Take the part of the material below that begins with the line containing "Task: Click the ricerca filter input field" and runs through the end of the material, and arrange those lines as a numbered list without the blank lines. Leave the pictures out of your answer.

_Records for processing_.
——————

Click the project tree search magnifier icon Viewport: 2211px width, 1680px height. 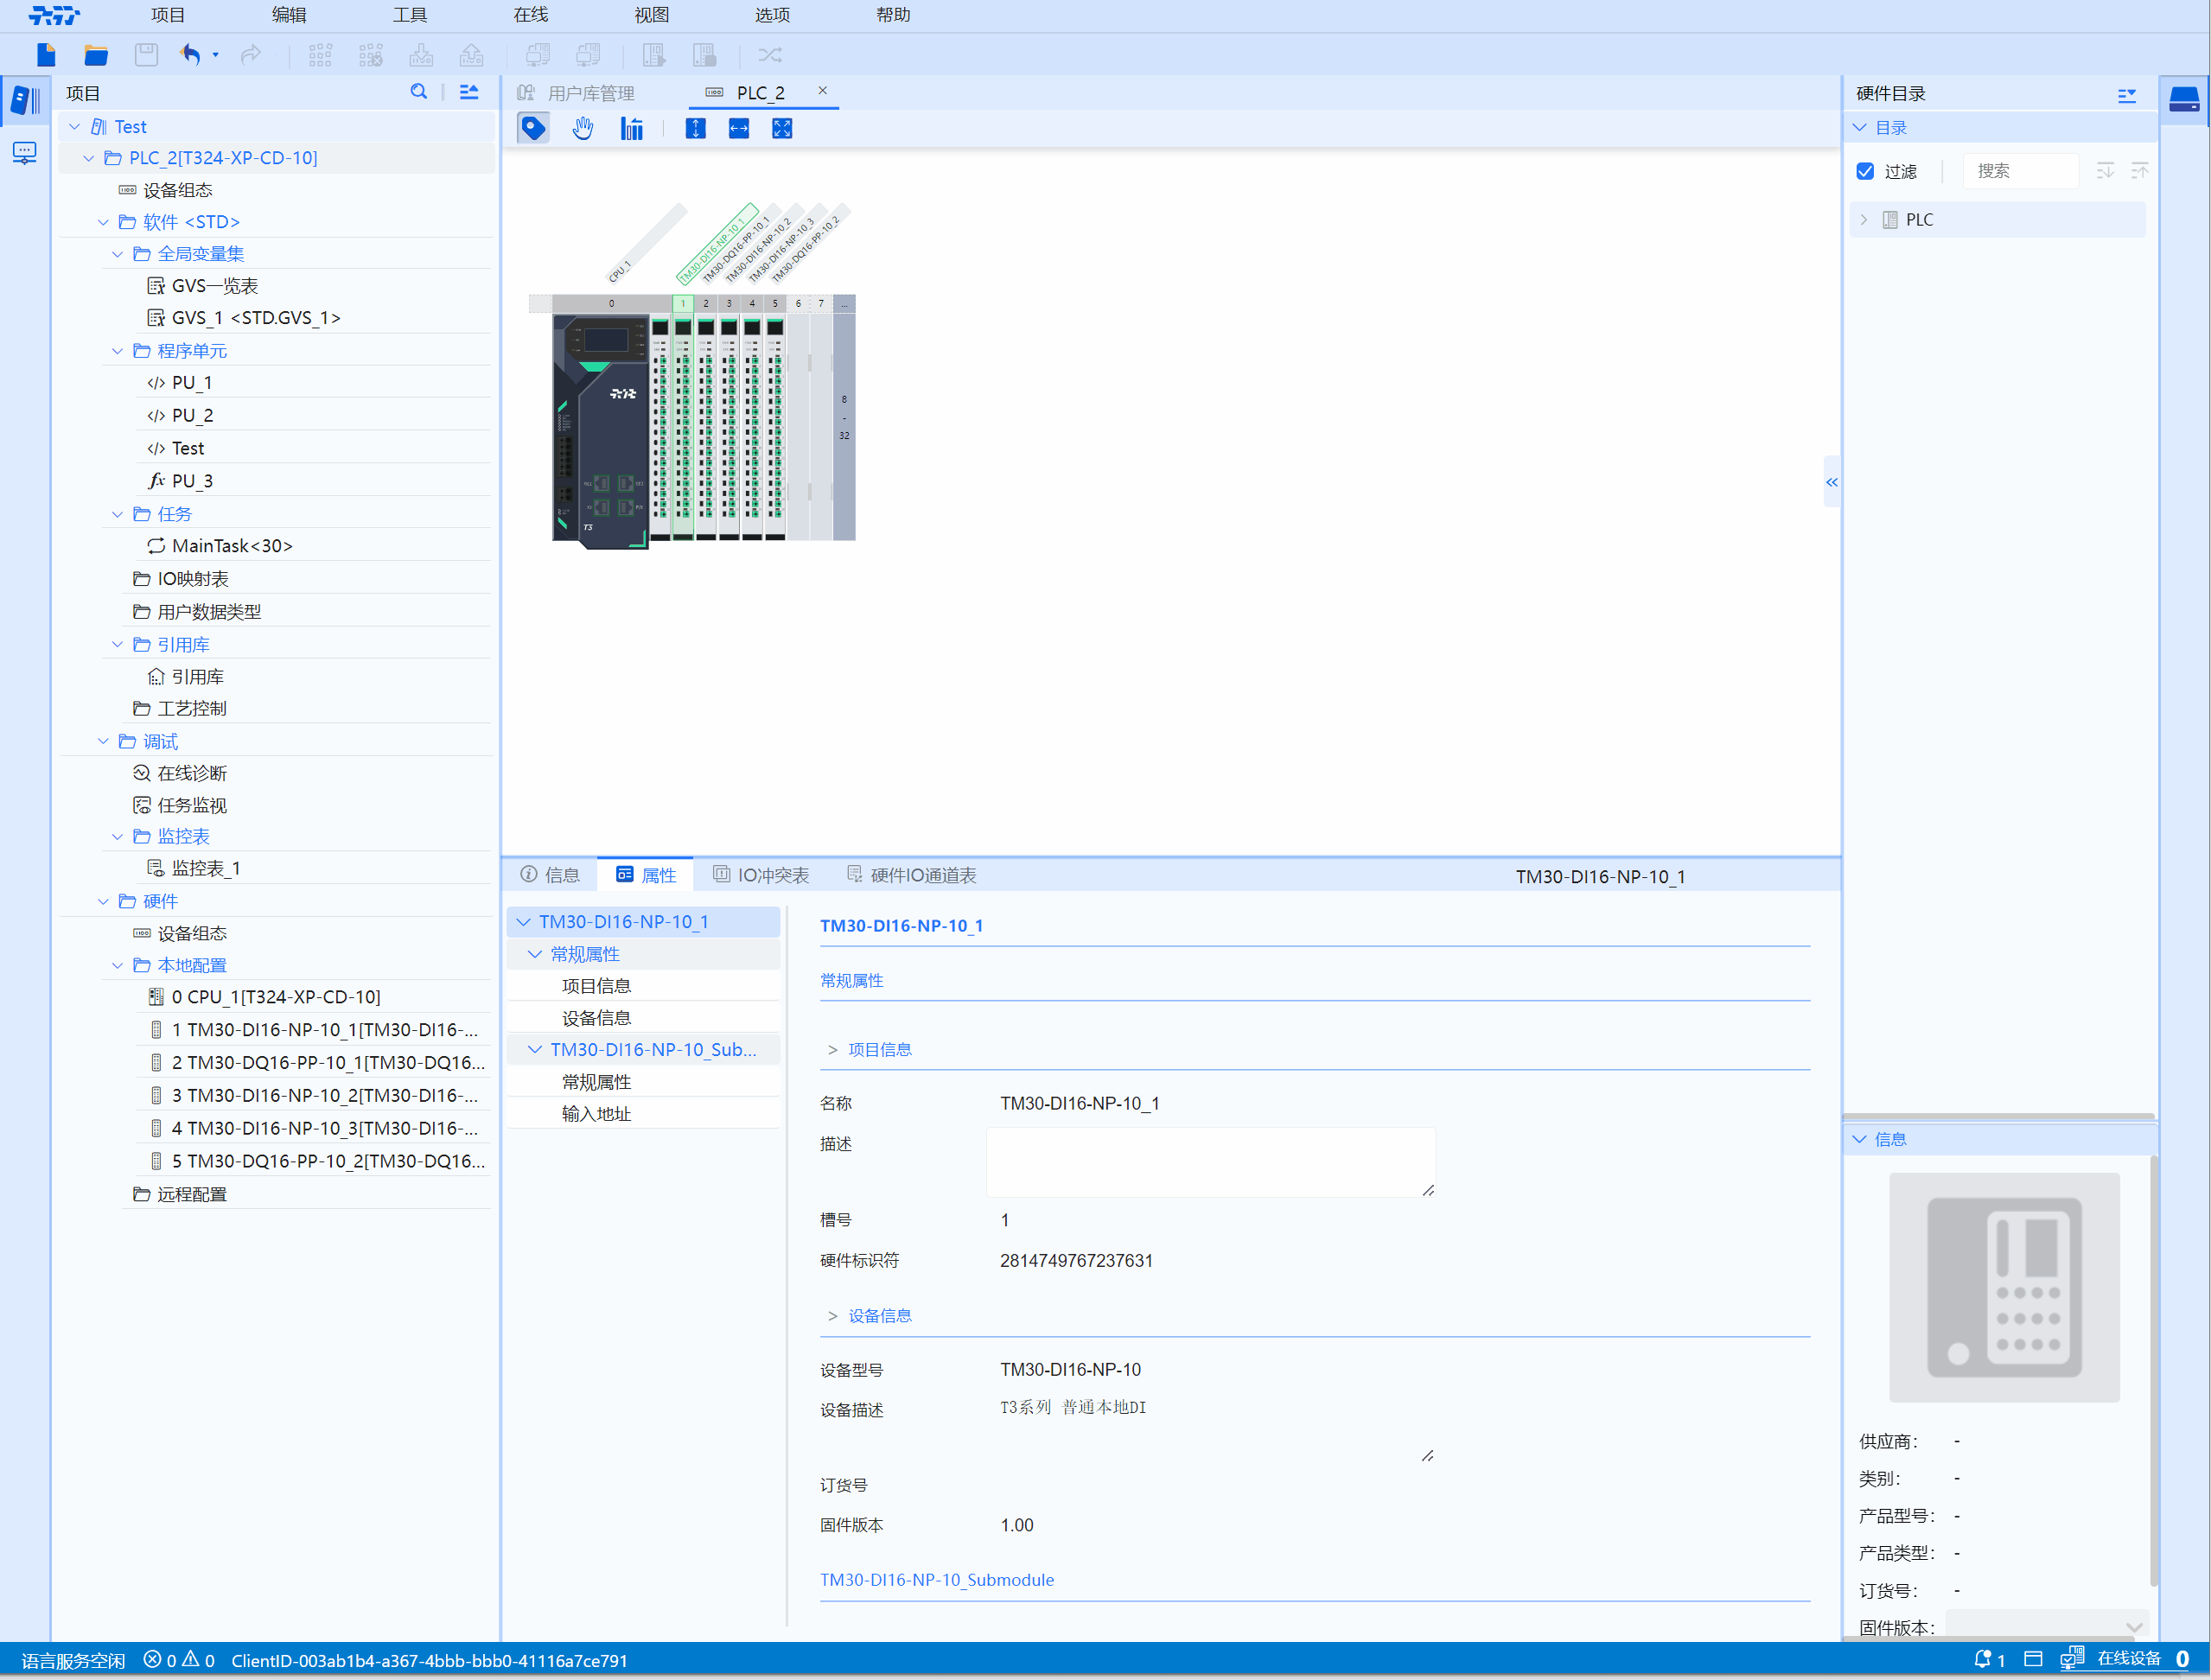(419, 92)
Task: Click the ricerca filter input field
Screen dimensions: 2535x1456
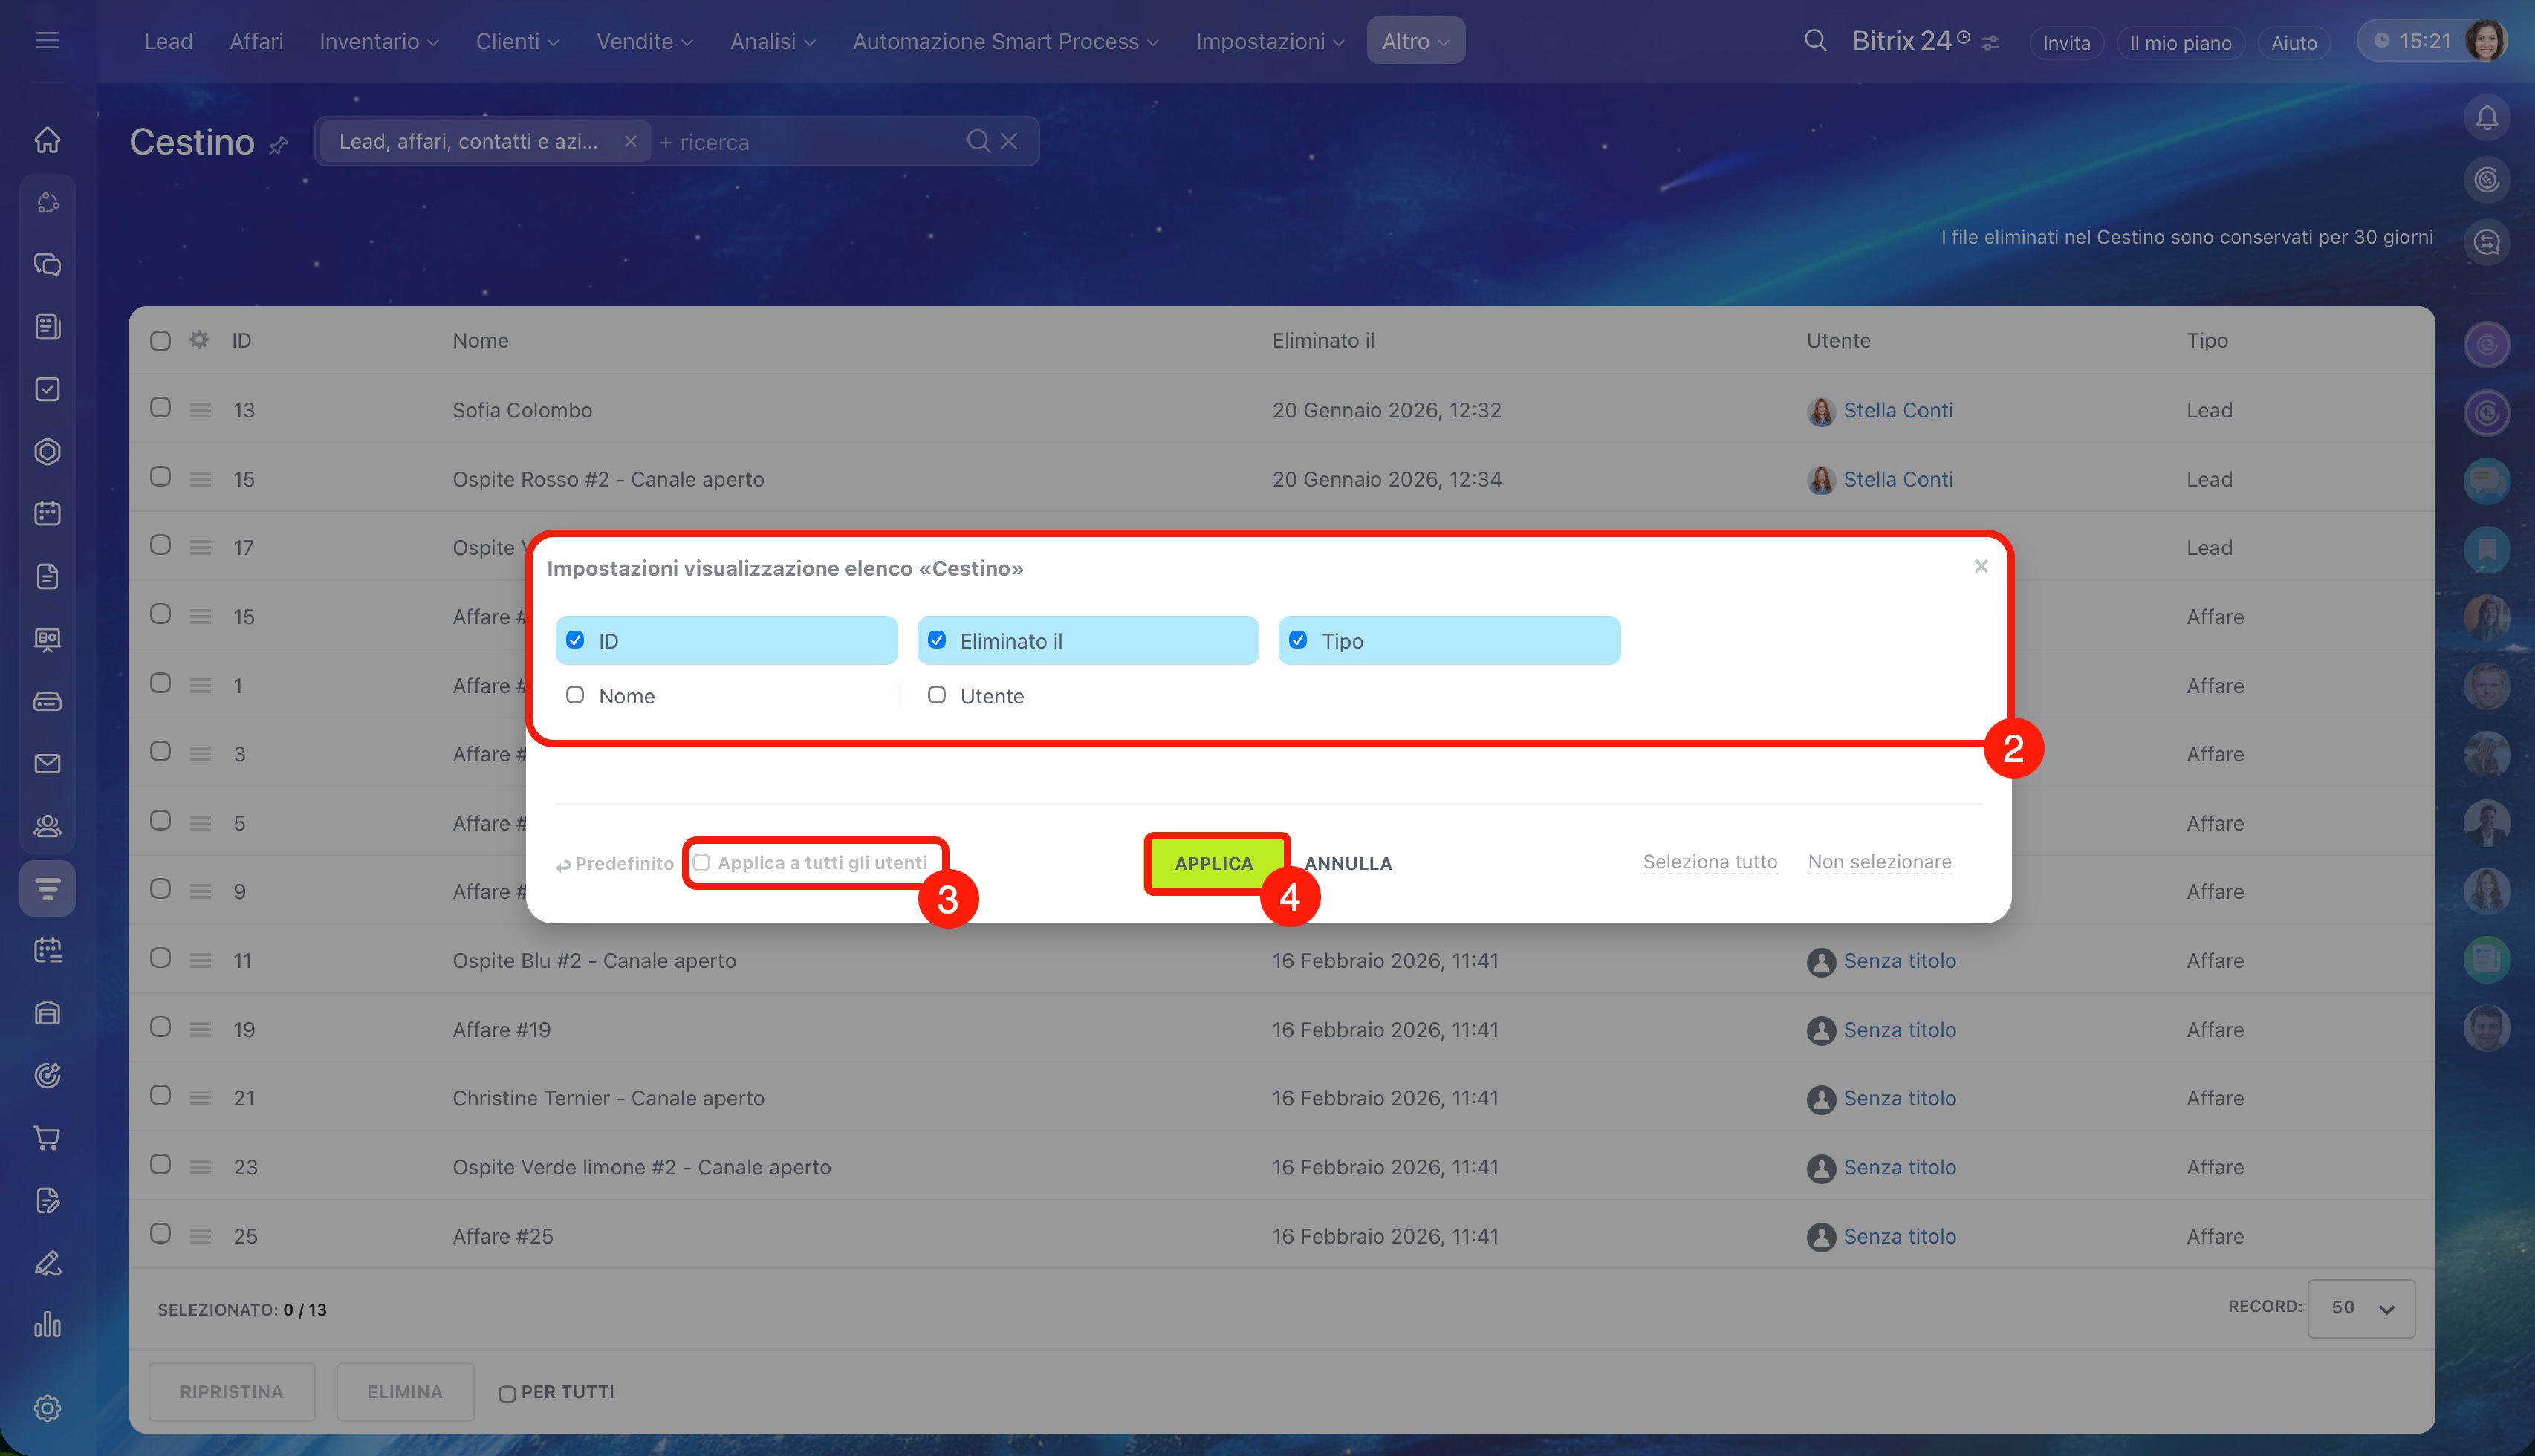Action: tap(800, 142)
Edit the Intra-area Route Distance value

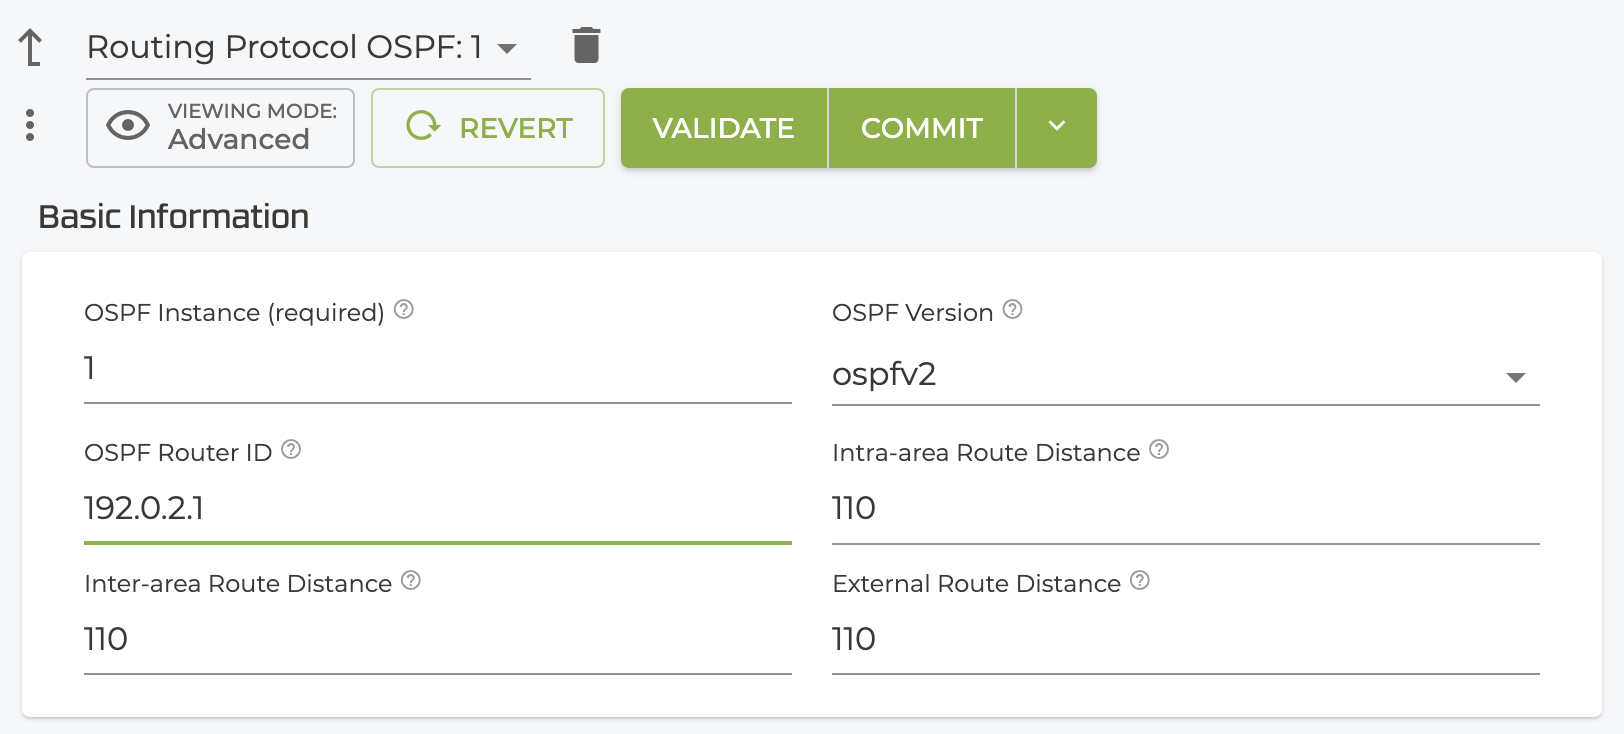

——————

_Exercise answer_.
1. Task: Click the ricerca filter input field
2. Screen dimensions: 2535x1456
3. Action: tap(800, 142)
4. Edit the Intra-area Route Distance value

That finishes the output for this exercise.